### Dataset excerpts
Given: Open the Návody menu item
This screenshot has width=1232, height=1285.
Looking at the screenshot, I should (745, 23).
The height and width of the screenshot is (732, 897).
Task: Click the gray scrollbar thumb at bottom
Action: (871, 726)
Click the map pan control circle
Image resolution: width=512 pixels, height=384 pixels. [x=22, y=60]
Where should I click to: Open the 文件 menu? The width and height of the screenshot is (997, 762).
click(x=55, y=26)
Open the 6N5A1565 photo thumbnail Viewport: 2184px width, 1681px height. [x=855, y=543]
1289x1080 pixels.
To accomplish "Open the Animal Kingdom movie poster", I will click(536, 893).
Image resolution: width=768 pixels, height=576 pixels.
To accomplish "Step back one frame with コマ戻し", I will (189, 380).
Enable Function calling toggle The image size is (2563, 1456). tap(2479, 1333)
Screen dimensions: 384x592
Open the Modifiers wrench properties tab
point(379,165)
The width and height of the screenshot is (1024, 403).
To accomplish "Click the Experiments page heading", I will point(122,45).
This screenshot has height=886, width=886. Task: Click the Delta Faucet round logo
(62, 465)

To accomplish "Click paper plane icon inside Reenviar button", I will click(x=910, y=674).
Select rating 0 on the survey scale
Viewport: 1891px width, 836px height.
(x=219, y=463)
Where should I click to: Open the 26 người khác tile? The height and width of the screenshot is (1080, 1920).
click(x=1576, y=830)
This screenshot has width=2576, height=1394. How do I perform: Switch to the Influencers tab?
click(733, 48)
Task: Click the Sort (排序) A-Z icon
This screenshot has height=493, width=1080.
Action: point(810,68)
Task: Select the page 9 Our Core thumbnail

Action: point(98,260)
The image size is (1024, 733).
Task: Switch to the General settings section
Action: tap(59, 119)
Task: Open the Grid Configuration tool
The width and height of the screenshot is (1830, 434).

### The task
Copy out, word for word, the stretch from the very start of the records through the line that contains "click(733, 48)", including that line.

### Solution
Given: Open the Návody menu item
This screenshot has width=1232, height=1285.
Looking at the screenshot, I should (745, 23).
The height and width of the screenshot is (732, 897).
Task: Click the gray scrollbar thumb at bottom
Action: (871, 726)
Click the map pan control circle
Image resolution: width=512 pixels, height=384 pixels. [x=22, y=60]
Where should I click to: Open the 文件 menu? The width and height of the screenshot is (997, 762).
click(x=55, y=26)
Open the 6N5A1565 photo thumbnail Viewport: 2184px width, 1681px height. [x=855, y=543]
1289x1080 pixels.
To accomplish "Open the Animal Kingdom movie poster", I will click(536, 893).
Image resolution: width=768 pixels, height=576 pixels.
To accomplish "Step back one frame with コマ戻し", I will (189, 380).
Enable Function calling toggle The image size is (2563, 1456). tap(2479, 1333)
Screen dimensions: 384x592
Open the Modifiers wrench properties tab
point(379,165)
The width and height of the screenshot is (1024, 403).
To accomplish "Click the Experiments page heading", I will point(122,45).
This screenshot has height=886, width=886. Task: Click the Delta Faucet round logo
(62, 465)

To accomplish "Click paper plane icon inside Reenviar button", I will click(x=910, y=674).
Select rating 0 on the survey scale
Viewport: 1891px width, 836px height.
(x=219, y=463)
Where should I click to: Open the 26 người khác tile? The height and width of the screenshot is (1080, 1920).
click(x=1576, y=830)
This screenshot has width=2576, height=1394. How do I perform: Switch to the Influencers tab?
click(733, 48)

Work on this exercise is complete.